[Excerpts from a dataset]
-=-=-=-=-

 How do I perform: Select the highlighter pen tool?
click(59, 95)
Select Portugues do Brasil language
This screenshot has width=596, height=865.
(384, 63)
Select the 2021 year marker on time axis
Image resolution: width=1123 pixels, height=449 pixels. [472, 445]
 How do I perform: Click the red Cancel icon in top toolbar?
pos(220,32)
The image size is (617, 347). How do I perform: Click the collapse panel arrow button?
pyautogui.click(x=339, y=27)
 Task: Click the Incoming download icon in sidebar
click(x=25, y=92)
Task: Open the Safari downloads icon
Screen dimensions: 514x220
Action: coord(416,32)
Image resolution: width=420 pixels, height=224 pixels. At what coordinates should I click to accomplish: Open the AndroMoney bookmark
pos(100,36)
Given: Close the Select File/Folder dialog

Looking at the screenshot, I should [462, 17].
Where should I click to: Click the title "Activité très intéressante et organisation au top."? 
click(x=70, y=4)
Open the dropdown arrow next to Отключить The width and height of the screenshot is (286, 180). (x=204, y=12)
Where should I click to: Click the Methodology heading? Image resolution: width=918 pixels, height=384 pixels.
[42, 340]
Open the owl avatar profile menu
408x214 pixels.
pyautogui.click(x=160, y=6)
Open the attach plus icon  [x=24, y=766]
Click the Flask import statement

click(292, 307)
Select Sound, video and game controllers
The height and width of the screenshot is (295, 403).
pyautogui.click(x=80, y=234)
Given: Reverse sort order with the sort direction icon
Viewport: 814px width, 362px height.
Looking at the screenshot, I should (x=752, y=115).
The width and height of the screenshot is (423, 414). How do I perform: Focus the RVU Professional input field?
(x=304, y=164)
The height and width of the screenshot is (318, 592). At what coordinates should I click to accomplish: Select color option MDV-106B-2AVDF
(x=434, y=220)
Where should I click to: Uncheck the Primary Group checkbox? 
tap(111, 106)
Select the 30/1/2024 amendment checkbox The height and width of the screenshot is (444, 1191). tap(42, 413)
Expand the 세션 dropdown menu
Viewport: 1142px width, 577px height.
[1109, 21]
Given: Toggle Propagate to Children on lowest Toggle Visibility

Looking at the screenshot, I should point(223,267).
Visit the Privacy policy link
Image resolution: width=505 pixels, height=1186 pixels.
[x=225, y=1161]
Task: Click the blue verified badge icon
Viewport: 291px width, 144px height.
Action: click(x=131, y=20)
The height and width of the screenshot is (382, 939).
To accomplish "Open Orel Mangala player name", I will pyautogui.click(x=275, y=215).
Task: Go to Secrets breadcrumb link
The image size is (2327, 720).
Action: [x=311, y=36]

-=-=-=-=-

** ACTIVITY **
Each line from the one holding "Given: Toggle Propagate" down to the end of the records above is to be repeated exactly; no other line belongs in the reply.

** RESULT FOR THIS EXERCISE **
Given: Toggle Propagate to Children on lowest Toggle Visibility

Looking at the screenshot, I should point(223,267).
Visit the Privacy policy link
Image resolution: width=505 pixels, height=1186 pixels.
[x=225, y=1161]
Task: Click the blue verified badge icon
Viewport: 291px width, 144px height.
Action: click(x=131, y=20)
The height and width of the screenshot is (382, 939).
To accomplish "Open Orel Mangala player name", I will pyautogui.click(x=275, y=215).
Task: Go to Secrets breadcrumb link
The image size is (2327, 720).
Action: [x=311, y=36]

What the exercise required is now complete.